(Dataset entries)
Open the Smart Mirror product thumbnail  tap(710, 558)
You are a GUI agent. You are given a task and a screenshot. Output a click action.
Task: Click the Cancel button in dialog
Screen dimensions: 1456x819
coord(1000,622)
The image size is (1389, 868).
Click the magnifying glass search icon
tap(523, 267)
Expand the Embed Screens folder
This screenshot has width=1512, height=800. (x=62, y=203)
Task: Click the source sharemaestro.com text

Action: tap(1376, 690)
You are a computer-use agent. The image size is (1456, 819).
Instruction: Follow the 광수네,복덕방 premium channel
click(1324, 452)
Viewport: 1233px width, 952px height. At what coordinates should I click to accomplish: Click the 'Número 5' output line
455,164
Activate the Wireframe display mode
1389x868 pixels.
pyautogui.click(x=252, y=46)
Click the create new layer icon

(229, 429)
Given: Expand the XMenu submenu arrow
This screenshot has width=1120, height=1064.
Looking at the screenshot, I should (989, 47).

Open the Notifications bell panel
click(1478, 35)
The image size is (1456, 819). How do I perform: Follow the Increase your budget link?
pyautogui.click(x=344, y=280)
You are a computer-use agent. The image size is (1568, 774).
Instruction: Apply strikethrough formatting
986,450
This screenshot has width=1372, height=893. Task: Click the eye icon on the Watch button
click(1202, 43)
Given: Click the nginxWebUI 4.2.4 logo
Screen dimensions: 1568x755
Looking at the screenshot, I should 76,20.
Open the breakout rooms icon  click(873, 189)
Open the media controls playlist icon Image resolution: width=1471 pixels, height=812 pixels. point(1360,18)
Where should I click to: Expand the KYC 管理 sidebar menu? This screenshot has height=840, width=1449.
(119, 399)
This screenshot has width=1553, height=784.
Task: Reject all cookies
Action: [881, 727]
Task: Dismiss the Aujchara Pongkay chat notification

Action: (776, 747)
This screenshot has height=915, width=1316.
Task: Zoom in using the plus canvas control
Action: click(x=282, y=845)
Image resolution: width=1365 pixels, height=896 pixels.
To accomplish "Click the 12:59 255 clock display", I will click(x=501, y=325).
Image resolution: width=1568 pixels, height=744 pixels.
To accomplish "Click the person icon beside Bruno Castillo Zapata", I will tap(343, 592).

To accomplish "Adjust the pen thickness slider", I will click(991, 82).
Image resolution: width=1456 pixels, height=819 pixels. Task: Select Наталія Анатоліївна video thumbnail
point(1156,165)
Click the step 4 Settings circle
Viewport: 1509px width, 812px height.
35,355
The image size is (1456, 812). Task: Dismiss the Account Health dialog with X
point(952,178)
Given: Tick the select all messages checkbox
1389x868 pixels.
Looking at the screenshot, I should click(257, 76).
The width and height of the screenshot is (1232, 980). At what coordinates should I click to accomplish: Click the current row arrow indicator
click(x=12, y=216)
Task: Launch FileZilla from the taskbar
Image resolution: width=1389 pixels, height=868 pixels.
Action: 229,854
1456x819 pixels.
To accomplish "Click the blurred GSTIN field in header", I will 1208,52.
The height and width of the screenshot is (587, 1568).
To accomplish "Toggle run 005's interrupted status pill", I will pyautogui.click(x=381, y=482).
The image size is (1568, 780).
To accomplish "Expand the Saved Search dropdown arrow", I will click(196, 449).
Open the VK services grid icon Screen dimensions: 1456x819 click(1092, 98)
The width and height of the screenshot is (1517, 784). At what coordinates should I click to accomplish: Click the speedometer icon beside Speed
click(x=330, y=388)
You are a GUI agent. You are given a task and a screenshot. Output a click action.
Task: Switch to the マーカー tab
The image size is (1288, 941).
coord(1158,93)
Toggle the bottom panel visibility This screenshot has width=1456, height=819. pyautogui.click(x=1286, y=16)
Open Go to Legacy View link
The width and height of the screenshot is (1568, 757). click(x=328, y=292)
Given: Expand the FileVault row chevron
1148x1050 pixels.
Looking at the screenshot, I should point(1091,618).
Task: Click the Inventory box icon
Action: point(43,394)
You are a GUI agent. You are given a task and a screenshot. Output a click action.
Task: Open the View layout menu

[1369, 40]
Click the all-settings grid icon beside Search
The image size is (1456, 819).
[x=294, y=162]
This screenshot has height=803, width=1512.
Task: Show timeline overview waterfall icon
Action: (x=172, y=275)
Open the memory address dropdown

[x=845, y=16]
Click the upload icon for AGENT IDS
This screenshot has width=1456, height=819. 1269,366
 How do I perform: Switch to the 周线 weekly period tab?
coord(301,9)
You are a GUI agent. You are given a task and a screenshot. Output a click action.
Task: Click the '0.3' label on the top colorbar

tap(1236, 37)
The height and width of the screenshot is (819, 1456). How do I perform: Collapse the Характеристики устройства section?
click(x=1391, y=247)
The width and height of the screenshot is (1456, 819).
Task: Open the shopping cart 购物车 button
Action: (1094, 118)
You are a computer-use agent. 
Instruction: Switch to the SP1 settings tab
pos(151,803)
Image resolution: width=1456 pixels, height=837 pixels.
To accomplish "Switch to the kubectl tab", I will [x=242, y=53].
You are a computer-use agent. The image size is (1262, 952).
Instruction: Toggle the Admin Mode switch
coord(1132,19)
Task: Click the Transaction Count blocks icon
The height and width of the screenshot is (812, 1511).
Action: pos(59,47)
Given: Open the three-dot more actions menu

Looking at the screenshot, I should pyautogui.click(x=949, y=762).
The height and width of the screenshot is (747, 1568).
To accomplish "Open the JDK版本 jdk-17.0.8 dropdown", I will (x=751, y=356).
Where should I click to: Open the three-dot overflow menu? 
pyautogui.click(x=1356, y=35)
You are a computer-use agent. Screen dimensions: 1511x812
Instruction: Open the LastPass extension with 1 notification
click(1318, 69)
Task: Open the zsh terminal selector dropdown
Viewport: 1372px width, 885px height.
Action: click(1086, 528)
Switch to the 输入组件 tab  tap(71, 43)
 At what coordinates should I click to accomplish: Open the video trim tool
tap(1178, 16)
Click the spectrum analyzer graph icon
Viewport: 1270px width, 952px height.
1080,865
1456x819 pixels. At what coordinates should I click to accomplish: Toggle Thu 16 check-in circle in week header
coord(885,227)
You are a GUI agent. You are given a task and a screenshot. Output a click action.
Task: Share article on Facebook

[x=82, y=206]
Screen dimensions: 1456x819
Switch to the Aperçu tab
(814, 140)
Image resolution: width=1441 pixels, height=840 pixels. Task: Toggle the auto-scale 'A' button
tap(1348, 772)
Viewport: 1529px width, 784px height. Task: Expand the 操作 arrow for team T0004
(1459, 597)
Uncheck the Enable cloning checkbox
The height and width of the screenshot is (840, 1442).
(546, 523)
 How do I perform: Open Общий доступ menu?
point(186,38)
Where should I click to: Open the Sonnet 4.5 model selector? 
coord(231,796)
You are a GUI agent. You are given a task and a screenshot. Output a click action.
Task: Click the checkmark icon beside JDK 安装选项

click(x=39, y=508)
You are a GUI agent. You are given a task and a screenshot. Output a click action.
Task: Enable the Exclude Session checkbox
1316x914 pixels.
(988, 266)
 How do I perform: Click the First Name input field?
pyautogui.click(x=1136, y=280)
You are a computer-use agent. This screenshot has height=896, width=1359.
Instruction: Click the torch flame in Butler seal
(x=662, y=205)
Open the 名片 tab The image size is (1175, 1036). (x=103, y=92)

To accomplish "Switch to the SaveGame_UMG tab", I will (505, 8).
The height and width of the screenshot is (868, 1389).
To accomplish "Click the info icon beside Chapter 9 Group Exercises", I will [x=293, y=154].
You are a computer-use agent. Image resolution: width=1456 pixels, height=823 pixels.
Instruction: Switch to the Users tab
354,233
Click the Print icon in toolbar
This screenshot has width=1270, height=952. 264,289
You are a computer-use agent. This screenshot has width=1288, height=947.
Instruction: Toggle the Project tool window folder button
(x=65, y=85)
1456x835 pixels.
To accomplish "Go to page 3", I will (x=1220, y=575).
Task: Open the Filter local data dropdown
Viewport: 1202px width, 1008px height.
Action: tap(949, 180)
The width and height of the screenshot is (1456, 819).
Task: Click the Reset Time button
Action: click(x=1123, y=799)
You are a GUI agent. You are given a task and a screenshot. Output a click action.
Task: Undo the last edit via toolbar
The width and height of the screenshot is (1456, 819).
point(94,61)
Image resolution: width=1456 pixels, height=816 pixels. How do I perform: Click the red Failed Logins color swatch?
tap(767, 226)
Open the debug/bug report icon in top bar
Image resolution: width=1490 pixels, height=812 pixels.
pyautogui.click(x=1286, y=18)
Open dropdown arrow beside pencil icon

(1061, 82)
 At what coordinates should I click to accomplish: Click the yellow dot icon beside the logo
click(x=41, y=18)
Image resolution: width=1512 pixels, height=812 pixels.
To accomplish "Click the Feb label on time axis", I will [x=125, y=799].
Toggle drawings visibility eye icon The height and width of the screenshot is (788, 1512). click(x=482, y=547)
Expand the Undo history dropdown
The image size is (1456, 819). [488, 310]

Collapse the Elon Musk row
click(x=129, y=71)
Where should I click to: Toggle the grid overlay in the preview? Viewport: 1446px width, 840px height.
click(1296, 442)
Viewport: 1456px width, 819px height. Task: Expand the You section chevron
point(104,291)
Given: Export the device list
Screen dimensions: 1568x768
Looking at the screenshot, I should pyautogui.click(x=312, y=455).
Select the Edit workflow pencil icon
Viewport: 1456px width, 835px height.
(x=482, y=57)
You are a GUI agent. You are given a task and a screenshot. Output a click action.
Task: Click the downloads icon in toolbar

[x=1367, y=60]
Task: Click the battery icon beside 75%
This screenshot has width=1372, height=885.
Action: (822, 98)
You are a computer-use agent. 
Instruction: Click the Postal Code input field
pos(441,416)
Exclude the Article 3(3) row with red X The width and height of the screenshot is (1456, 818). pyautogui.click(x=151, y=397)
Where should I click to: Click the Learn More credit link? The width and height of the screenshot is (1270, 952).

**PROBLEM**. Of the entries above, transcribe exactly those lines that fall between the line containing "The image size is (1568, 780)." and the line containing "Toggle the bottom", together with those two lines.

**WRITTEN RESPONSE**.
The image size is (1568, 780).
To accomplish "Expand the Saved Search dropdown arrow", I will click(196, 449).
Open the VK services grid icon Screen dimensions: 1456x819 click(1092, 98)
The width and height of the screenshot is (1517, 784). At what coordinates should I click to accomplish: Click the speedometer icon beside Speed
click(x=330, y=388)
You are a GUI agent. You are given a task and a screenshot. Output a click action.
Task: Switch to the マーカー tab
The image size is (1288, 941).
coord(1158,93)
Toggle the bottom panel visibility This screenshot has width=1456, height=819. pyautogui.click(x=1286, y=16)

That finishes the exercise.